There were smaller things he did, too, acts of kindness that led citizens to write letters of thanks to the sheriff. They said he was courteous and professional. They said he went above and beyond. Calkins “made a very tense situation calm,” one woman wrote, and another said he “did more than he had to,” and once, on a cold, windy night just after Christmas, he saw an elderly couple with car trouble and he drove them home.
One day in 1991, a woman was driving on Interstate 75 with her four-year-old son when her Dodge Caravan broke down. Calkins wasn’t even on duty; he was driving home after having his cruiser serviced on his day off.
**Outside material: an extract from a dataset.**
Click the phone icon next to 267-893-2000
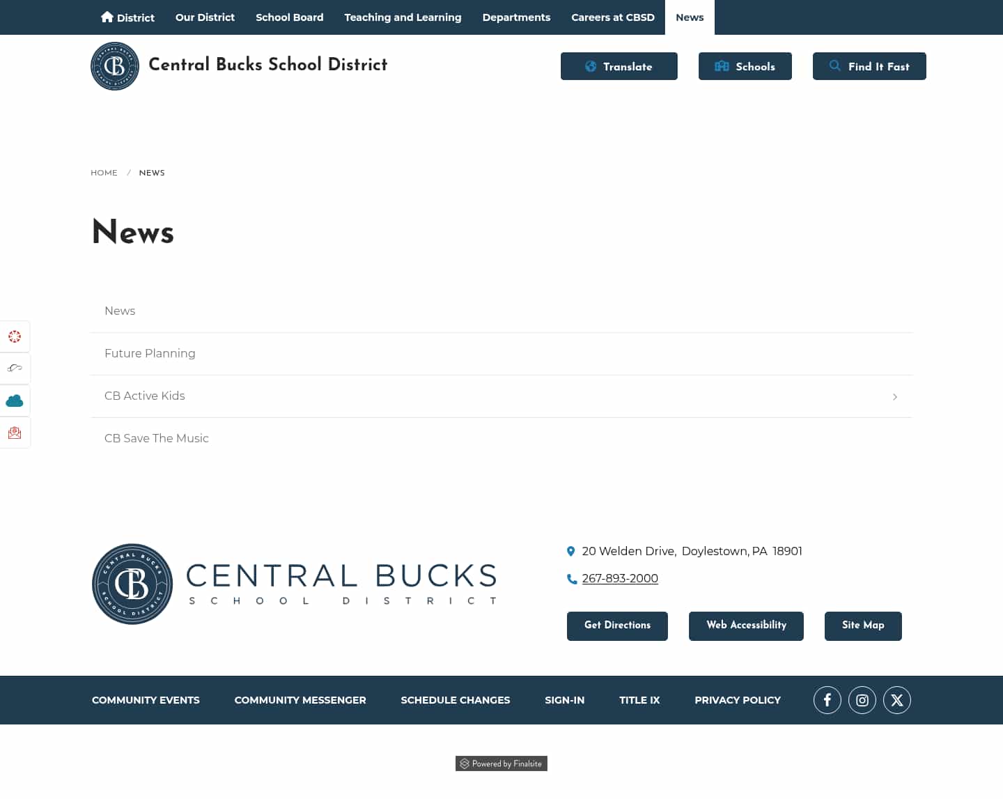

But he helped get the broken-down minivan off the highway and then put the woman and the boy in the cruiser. They were on their way to pick up the woman’s 6-year-old son from school, so Calkins drove them to pick up the boy. Then he drove all three of them home.
“To say the least, my sons had a great time riding in the back seat cage of the marked, police vehicle and were the envy of all their friends at the community school,” the boys’ father, Patrick O’Mara, wrote to the sheriff.
To Calkins’ attorney, John Hooley, these incidents are evidence that Calkins is innocent.
“If you look at his personnel file, you’ll see the type of guy he is,” Hooley said. “This guy is more Andy Griffith than he is a guy who would take Terrance Williams on a one-way trip to the Everglades.”
This leads to the conflicting questions at the heart of the story. If Calkins really is a guy who would make people disappear, how did he keep his badge for 16 years? Why wasn’t he linked to other disappearances before that? Why did he have so few citizen complaints, and so many letters of commendation?
And if he really is Andy Griffith, why did two men disappear after riding in his patrol car? And why did he lie so much about it?
CNN made numerous efforts to reach Calkins and ask him about his life, his career, and the two disappearances. Hooley, his attorney, said Calkins declined to be interviewed. CNN sent a list of questions to Hooley and asked him to share them with Calkins, but Hooley said he wouldn’t do it.
“He said don’t forward any of your emails to him anymore,” Hooley told a reporter.
Finally, CNN sent the list of questions to Calkins’ last known address in Iowa, requesting a signature confirming delivery. But on April 5, a FedEx employee called to say that after repeated attempts to deliver the package, “we made contact with the recipient, and he refused it.”
To investigators, Calkins is a cipher. An unsolved puzzle. Detective Kevin O’Neill investigated the disappearances for 13 years. He was asked if he understood Calkins at all.
“No,” he said. “No I don’t.”
Doug Molloy, the former federal prosecutor, was asked who Calkins is.
“Nobody I’ve ever encountered before,” Molloy said.
In interviews with sheriff’s investigators, Calkins said nice things about the men who disappeared. Santos was “very courteous and polite and very cooperative,” and “very, very nice.” Williams was a “clean-cut looking young man. Very soft spoken and very, very mannerly and very respectful of me and very well-spoken.”
CNN obtained recordings of some of the Calkins interviews. They include a moment in which he apparently did not know he was being recorded. And in that moment, his description of the two men was entirely different.
In his deep, authoritative voice, Calkins was complaining about the investigation. He said he’d already given too much information. He said he wouldn’t talk anymore without representation. He said he might have broken some rules, but he hadn’t broken any laws. Finally, he said,
“I’m not gonna get drug through the mud no more because a couple of scumbags are missing.”
But these two men had names, and souls, and heartbeats, and fingerprints. They loved, and they were loved, and they were gone too soon.